November 17, 2013 | 8:47 pm
It was a productive day. I signed a whole lot of forms on behalf of Elderly Relative, hopefully enabling him to cease being tortured by hospital (or other institutional) personnel and get him to a quiet, happy environment. Starting tomorrow!
I ate a beer and a hamburger for my only outside recreational outing since Thursday, then decided, perhaps inspired by yesterday’s post, to tackle my #$(#*@ storage space.
My two storage rooms are on the same floor but down the hall and around the corner from each other. The last few loads delivered to both of the rooms were done haphazardly, really adding to A. crazy hoarder lady vibe, and B. the illusion that both the rooms were full to capacity.
No. No! I spent almost three hours and many emotional stages toiling in the dark and the messy. I was aghast at how many boxes I have. I was pleased to uncover my beautiful easy chair and ottoman, in which I sat and dozed. I was elated at a phone call received while in said chair, from two dear friends that want to purchase my bedroom set! I was completely freaked out when I got trapped in one of the rooms by a large cabinet. I felt like a Sim.

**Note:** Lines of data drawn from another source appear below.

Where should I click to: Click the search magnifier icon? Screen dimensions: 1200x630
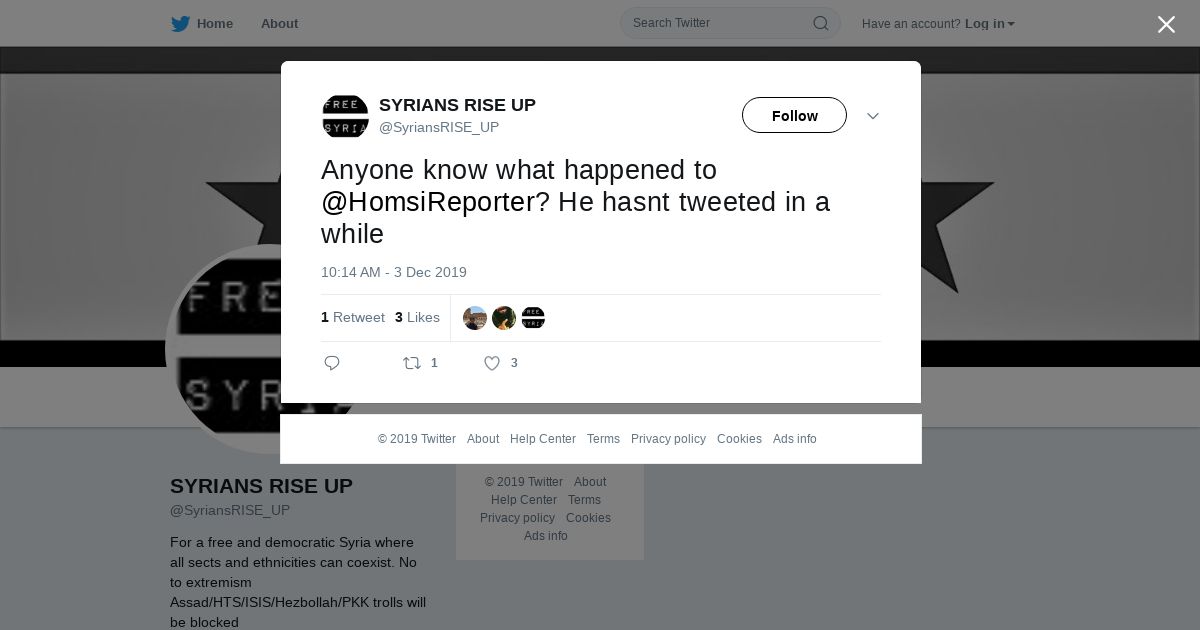pyautogui.click(x=820, y=23)
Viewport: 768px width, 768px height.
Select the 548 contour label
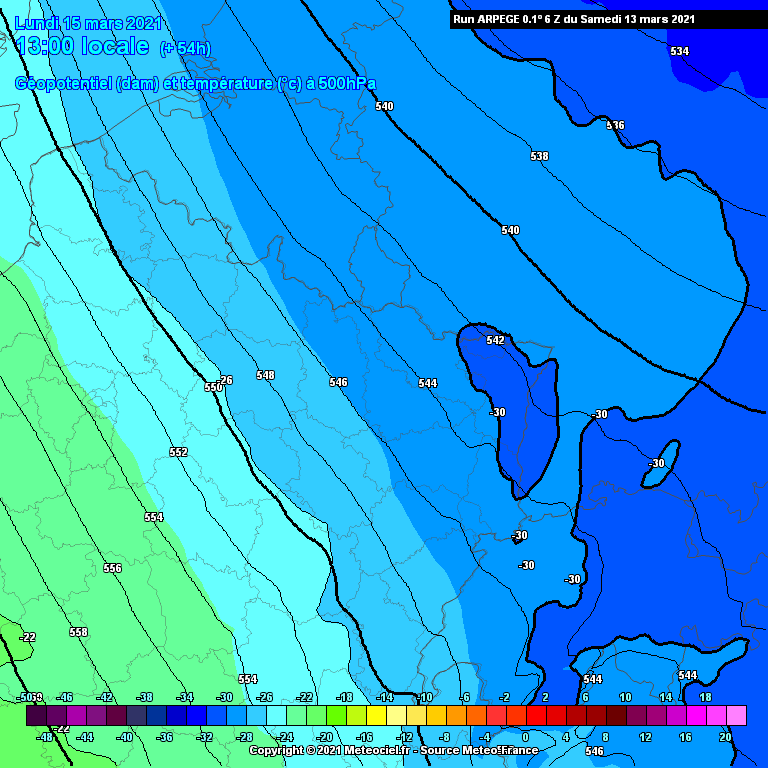[x=265, y=375]
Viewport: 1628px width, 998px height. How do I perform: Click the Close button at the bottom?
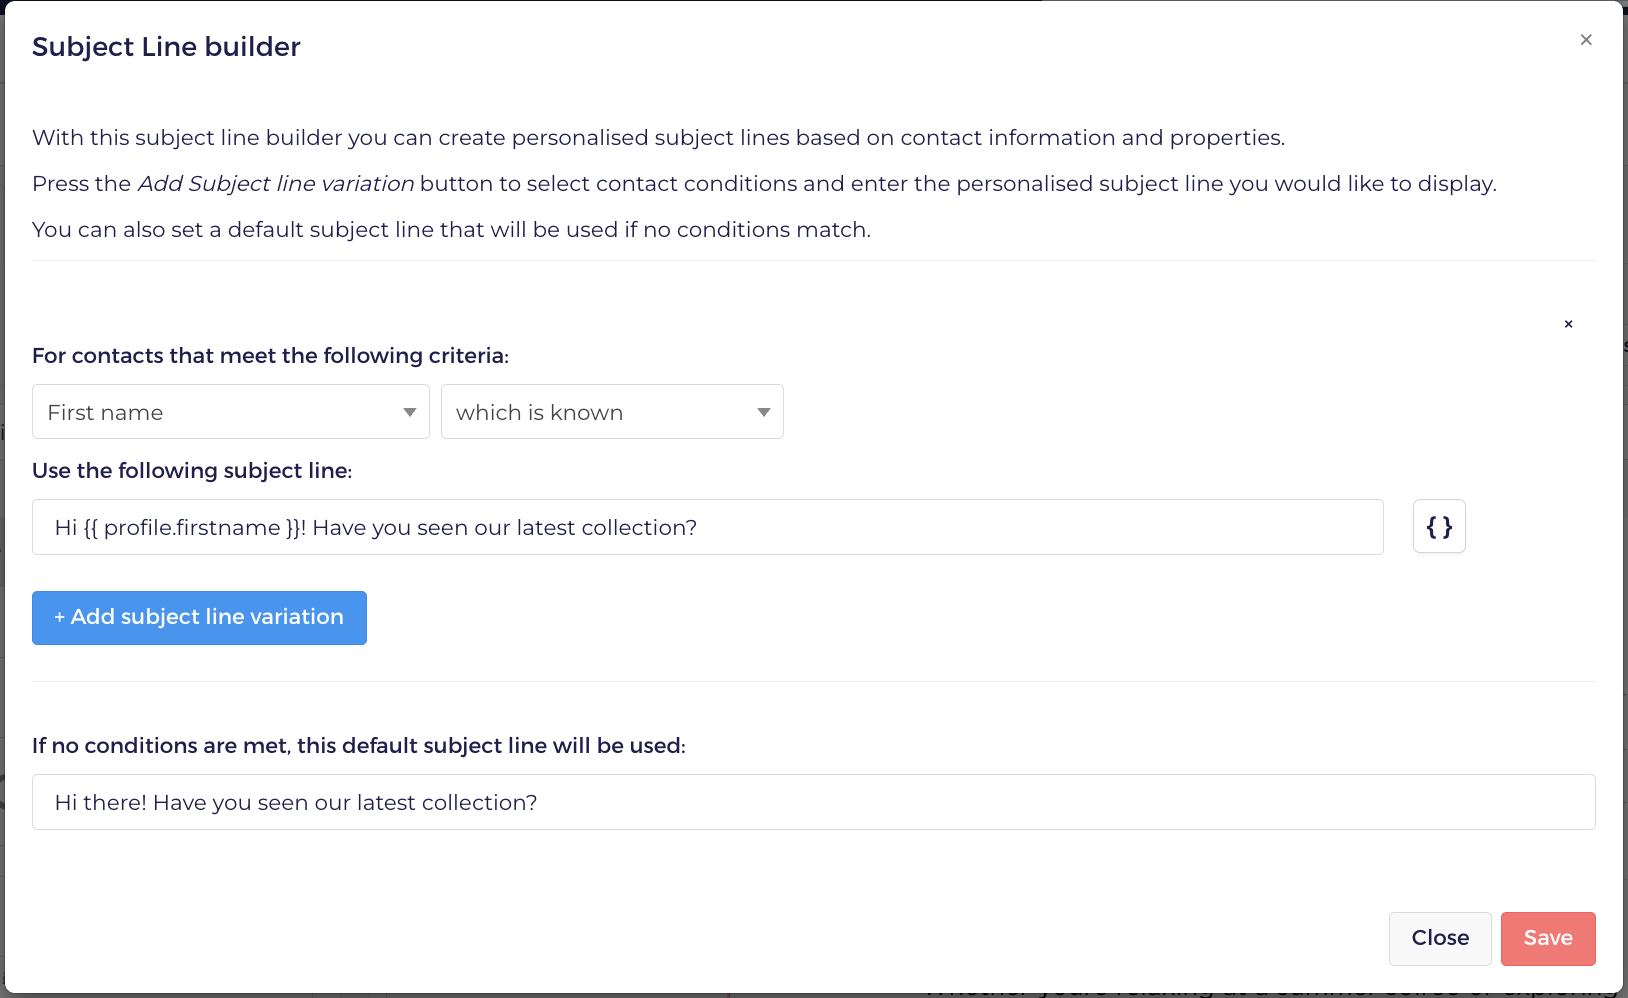click(1440, 938)
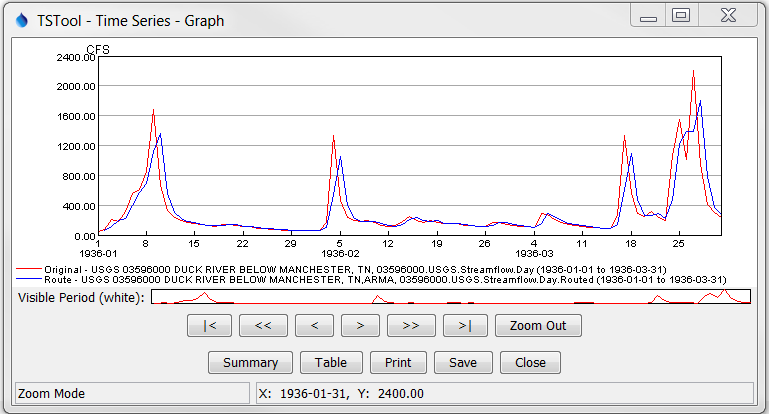Select the red Original series legend entry
769x414 pixels.
[340, 270]
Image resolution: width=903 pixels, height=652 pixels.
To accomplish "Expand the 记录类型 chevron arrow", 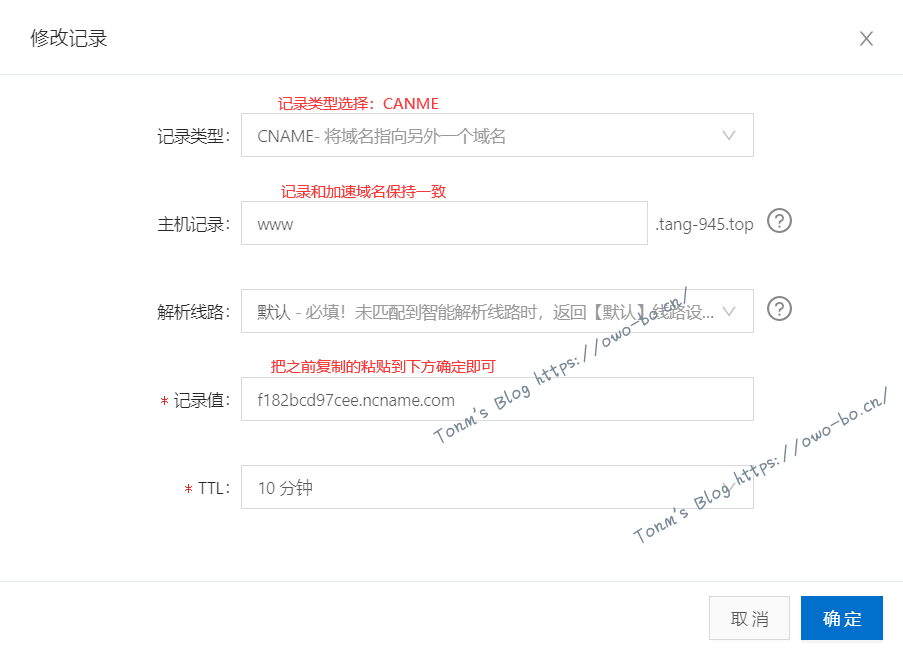I will 729,135.
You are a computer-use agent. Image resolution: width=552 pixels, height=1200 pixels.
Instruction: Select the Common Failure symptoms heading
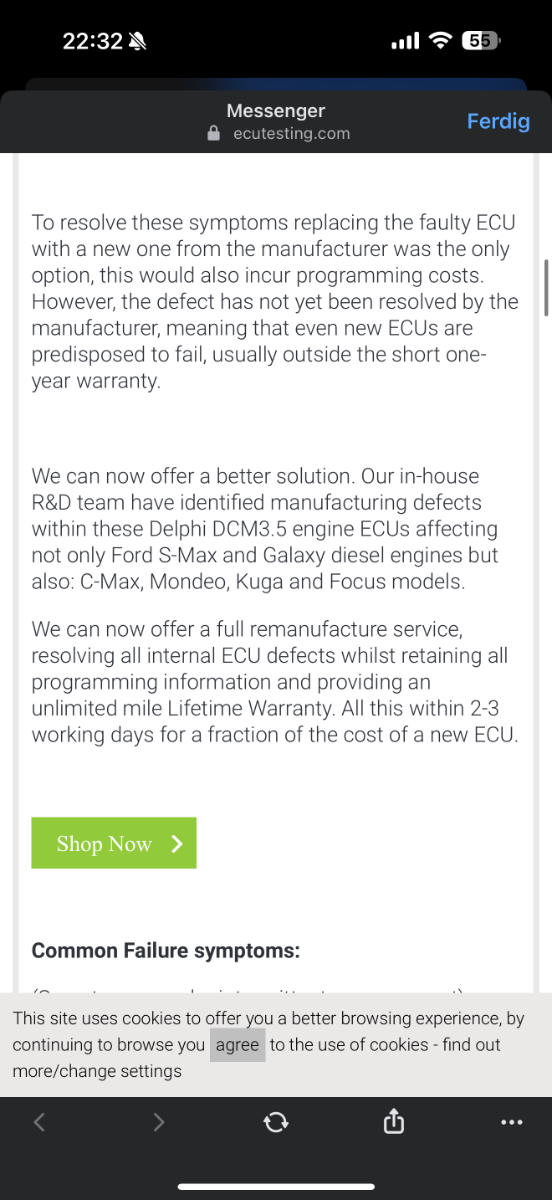166,950
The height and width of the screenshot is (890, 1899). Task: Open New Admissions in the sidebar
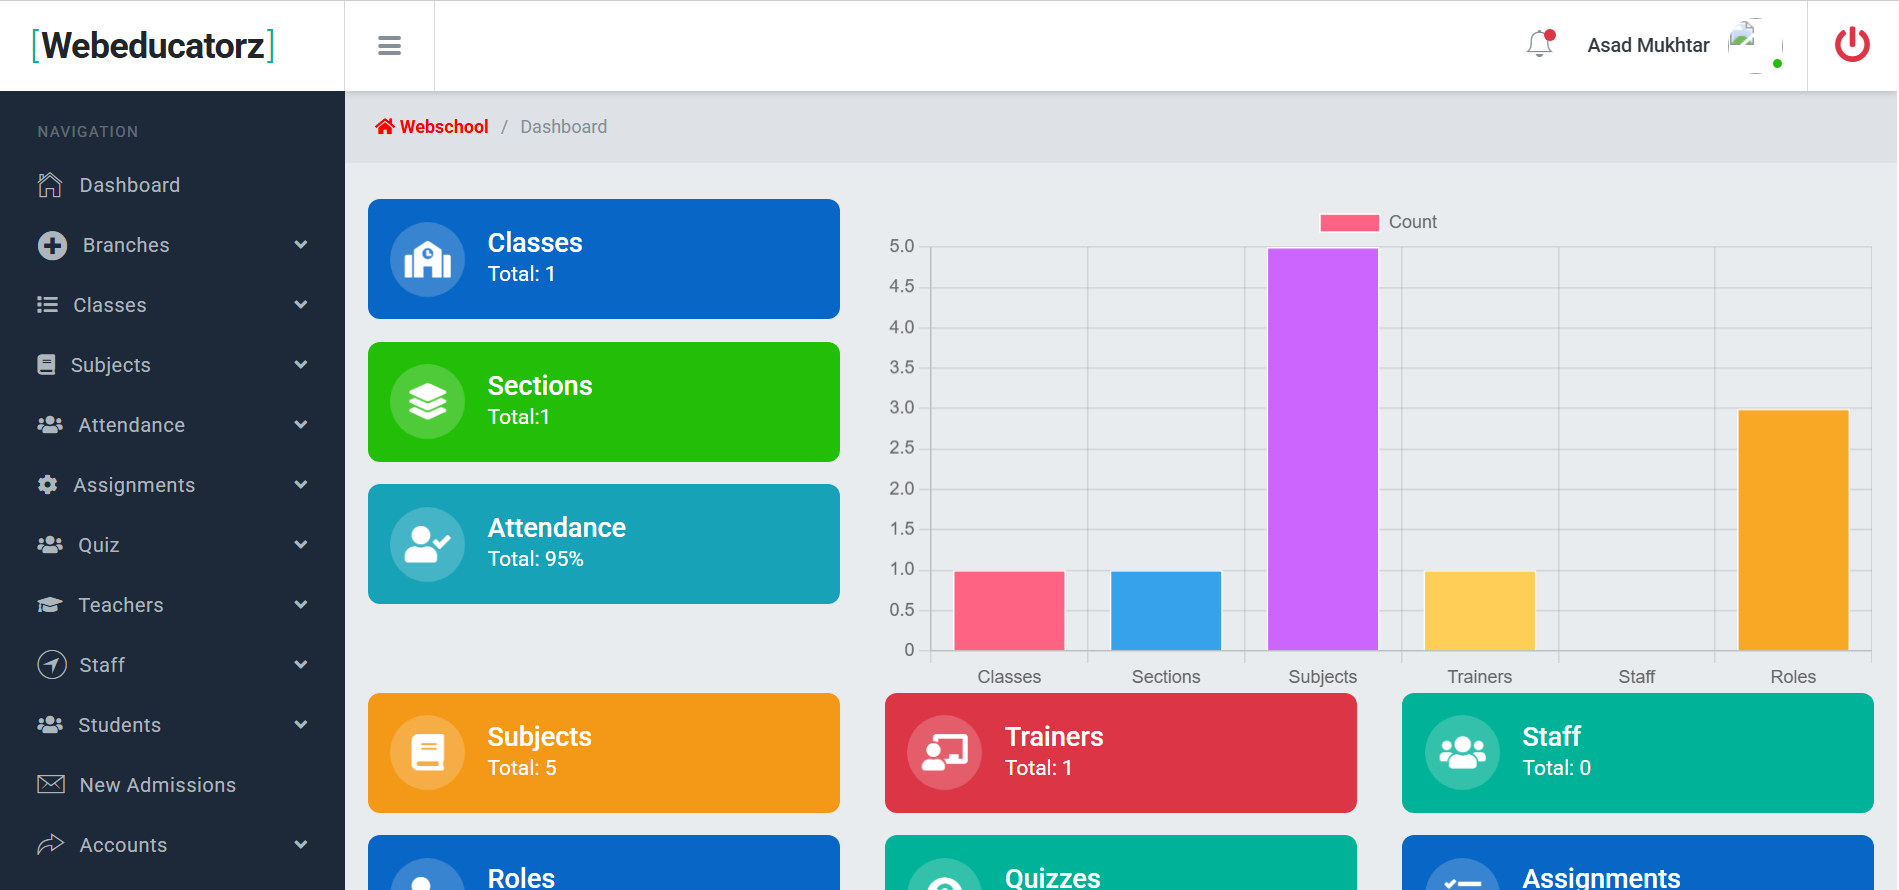(x=157, y=785)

I must downsize, this is clear. But at least I made a little more space and organization. Hopefully by December 9 I will be able to move everything out and stop paying for these spaces. And unpack for real? Maybe?
(my home purchase plans are on hold for at least two months, so I’m happily ready to be a renter and very much need to have a home of my own, no matter if it’s mortgage or rent.)
Some day, “Space Ideas” Pinterest board. Some day.
November 9, 2013 | 3:34 pm
Despite feeling achy and fluey as a result of my heartbreak (why does it have the ability to resemble flu*? so weird) and despite looking at my bank balance and feeling panic at all the expenditures hitting/about to hit me big time, and despite the fact that, in the complex I’m staying, the Christmas decorations are already up and bleating at me…
…I am managing to have a nice time, really. Family friend JoAnn is treating me like a visiting dignitary, complete with an itinerary full of nap breaks.
I went thrifting. Same issues as in my area — there’s less cool kitsch in the stores and more practical but boring items so that poor people can buy things. The class gap is huge here, this town took a hit in the recession and ain’t bouncing back too fast.
But take a look at this backgammon board, lovingly needlepointed by rlh in 1975.
And hello, oldtimer. Is that me?
Mildly amusing businesses spotted: “Animal Dermatology” and “Lingerie Superstore”.
I took home a teak salad bowl with original Scandinavian sticker, for a quarter. That is an old school score, and befits my fears (real and otherwise) that I am, or am soon to be, a poor, poor person**.
*Except with more tears. Two and a half years was a long time to be in a committed and loving relationship, no matter how correct the outcome was.
** So much freefloating anxiety! Dreams are full of loved ones acting like monsters, appearances by extremely toxic ex-men from my past, of lost ways and confusing swirls. Yikes. Werk it out, subconscious.